Map of Mars’ south polar ice. The colors show how thick the ice is, and the black rectangle shows the location of the newly discovered sub-surface lake. From Orosei et al. (2018).

As summer winds down and we prepare for the fall semester, I finally found the time to read the recent announcement about finding sub-surface water on Mars using the MARSIS radar onboard Mars Express.

Although evidence for liquid water on Mars has been reported for a long time, these reports are almost always about ancient flows or very modest, salty trickles (and the presence of water often turns out to be illusory). By contrast, if this most recent report holds up to scrutiny, there could be 10 billion liters of liquid water under the martian south pole.

That’s not much on the scale of the Great Lakes (the smallest one, Lake Erie, contains 10,000 times more water), but it’s more than a thousand times the volume of tanks at the Georgia Aquarium, which hosts more than 100,000 aquatic animals. So the martian lake could easily host a microbial zoo (although no direct evidence for that as of now).

As is common in polar regions on Earth, the martian water lies under kilometers of polar ice and is probably so cold it requires some kind of geological anti-freeze to keep from freezing solid (the kinds of mineral salts that can do the job are actually pretty common on Mars). The overburden pressure from all the ice also helps keep the water liquid.

But the fact that the lake sits underneath so much ice raises an obvious question: how did the scientists spot it in the first place? The answer is related to why the recent wildfires in the west, in addition to fouling the air, have given us very lovely sunsets.

Preferential scattering of blue light by the atmosphere.

When it first leaves the surface of the Sun, sunlight is colored white. But as it passes through the atmosphere, the light (which is a wave of electric and magnetic fields, after all) interacts electromagnetically with the atmospheric gas molecules, which themselves contain electric charges.

The closer the wavelength of the light ray is to the sizes of the molecules, the stronger this electromagnetic interaction and the more the ray can be diverted from its straight path.

Since blue light has a wavelength (500 nanometers) closer to the size of the atmospheric molecules than red light (700 nanometers, it is more readily diverted or scattered. At dusk, as the sun sets, its light has to pass through more and more of the Earth’s atmosphere. So more and more blue light is scattered away, leaving behind more red light and making the Sun look red. If you sprinkle in lots of smoke from a wildfire, you can enhance the coloration.

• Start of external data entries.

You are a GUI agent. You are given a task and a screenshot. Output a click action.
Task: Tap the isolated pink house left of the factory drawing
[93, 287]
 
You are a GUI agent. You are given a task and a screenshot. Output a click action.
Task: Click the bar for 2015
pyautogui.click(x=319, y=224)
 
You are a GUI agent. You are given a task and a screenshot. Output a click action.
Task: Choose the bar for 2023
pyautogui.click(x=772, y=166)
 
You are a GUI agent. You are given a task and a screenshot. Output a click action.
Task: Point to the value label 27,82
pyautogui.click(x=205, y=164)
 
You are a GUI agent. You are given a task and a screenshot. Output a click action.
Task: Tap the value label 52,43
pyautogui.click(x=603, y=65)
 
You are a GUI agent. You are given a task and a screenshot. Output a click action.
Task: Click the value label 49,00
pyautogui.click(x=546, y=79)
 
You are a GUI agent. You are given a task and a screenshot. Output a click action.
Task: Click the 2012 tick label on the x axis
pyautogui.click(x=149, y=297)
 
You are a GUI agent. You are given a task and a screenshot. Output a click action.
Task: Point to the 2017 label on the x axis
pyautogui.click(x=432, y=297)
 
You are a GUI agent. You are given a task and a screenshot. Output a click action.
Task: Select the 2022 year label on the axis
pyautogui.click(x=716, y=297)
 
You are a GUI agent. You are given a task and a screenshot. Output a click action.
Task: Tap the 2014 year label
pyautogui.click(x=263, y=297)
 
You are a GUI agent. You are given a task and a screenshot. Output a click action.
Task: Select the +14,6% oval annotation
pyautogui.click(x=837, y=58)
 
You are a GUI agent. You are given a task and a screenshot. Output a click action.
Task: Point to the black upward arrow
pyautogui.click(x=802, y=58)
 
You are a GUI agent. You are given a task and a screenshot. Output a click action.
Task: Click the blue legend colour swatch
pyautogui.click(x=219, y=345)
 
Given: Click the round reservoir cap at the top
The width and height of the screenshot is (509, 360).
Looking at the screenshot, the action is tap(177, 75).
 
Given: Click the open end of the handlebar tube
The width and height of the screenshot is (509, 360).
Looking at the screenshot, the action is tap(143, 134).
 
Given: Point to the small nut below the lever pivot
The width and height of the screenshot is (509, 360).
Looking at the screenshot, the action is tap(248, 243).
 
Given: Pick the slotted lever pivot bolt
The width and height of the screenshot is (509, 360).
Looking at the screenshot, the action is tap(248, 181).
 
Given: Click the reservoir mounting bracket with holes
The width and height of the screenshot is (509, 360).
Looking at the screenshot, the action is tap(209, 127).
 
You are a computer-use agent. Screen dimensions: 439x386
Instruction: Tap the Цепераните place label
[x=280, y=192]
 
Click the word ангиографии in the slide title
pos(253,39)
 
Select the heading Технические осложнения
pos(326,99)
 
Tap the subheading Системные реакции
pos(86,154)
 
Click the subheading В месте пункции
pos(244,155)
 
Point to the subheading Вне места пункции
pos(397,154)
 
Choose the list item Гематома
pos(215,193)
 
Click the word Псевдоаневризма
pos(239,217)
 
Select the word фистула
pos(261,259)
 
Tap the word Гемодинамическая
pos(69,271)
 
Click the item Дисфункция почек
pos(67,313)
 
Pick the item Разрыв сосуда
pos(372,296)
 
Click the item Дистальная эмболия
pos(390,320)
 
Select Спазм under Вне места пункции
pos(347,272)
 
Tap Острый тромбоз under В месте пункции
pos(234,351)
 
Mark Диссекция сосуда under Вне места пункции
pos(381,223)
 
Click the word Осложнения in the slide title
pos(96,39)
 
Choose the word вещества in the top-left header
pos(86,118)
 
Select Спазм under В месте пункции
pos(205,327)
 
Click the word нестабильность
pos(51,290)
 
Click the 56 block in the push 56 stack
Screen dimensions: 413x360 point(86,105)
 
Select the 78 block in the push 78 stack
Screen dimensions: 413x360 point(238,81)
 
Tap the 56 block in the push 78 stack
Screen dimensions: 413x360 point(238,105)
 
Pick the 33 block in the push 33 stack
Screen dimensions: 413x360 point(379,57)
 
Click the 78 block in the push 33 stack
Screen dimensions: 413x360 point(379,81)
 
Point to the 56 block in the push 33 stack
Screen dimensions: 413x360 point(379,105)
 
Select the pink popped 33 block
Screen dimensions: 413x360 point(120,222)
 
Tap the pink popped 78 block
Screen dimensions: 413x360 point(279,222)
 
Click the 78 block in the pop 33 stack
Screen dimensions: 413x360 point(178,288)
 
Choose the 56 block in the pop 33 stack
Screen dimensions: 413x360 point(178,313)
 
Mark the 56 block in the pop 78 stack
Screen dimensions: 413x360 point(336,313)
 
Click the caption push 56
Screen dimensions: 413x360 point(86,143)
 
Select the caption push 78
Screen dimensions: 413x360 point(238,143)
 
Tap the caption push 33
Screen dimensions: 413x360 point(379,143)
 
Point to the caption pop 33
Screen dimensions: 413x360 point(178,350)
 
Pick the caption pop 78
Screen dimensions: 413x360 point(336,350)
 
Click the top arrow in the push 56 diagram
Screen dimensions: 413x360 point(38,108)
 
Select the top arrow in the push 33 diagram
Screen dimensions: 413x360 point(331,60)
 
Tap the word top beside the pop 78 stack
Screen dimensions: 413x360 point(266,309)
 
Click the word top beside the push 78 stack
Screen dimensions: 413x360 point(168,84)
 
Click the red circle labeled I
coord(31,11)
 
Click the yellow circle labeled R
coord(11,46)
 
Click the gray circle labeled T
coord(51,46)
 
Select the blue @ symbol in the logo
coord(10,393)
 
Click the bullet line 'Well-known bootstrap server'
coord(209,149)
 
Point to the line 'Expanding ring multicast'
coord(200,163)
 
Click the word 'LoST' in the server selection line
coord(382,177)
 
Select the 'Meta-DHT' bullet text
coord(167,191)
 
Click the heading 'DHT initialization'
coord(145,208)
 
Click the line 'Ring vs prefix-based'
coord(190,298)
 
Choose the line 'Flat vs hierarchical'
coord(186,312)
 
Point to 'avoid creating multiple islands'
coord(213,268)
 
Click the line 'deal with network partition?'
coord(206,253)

What does all this have to do with martian lakes? The MARSIS instrument used to find the subsurface lake uses very red radar light, with wavelengths tens to hundreds of meters long. Similar to red sunlight, such long wavelengths can easily pass through even solid rock since they’re much larger than the rocky molecules that make up the martian surface.

Reflectivity of radar light from beneath the martian south pole. The bright patch at the bottom marked with “Basal reflection” is from the sub-surface lake. From Orosei et al. (2018).

This explanation simplifies things a lot, but the upshot is that MARSIS could see the lake as a very unusual bright patch underneath all that polar ice.

What’s next? It’s possible that continued data collection and analysis will turn up other subsurface lakes on Mars. If Mars’ south pole is brimming over with these icy lakes, it could be an especially good habitat for martian microbes. So maybe the effort to find martian life should explore using the same ice drilling technology being considered for exploring the oceans of Jupiter’s moon Europa.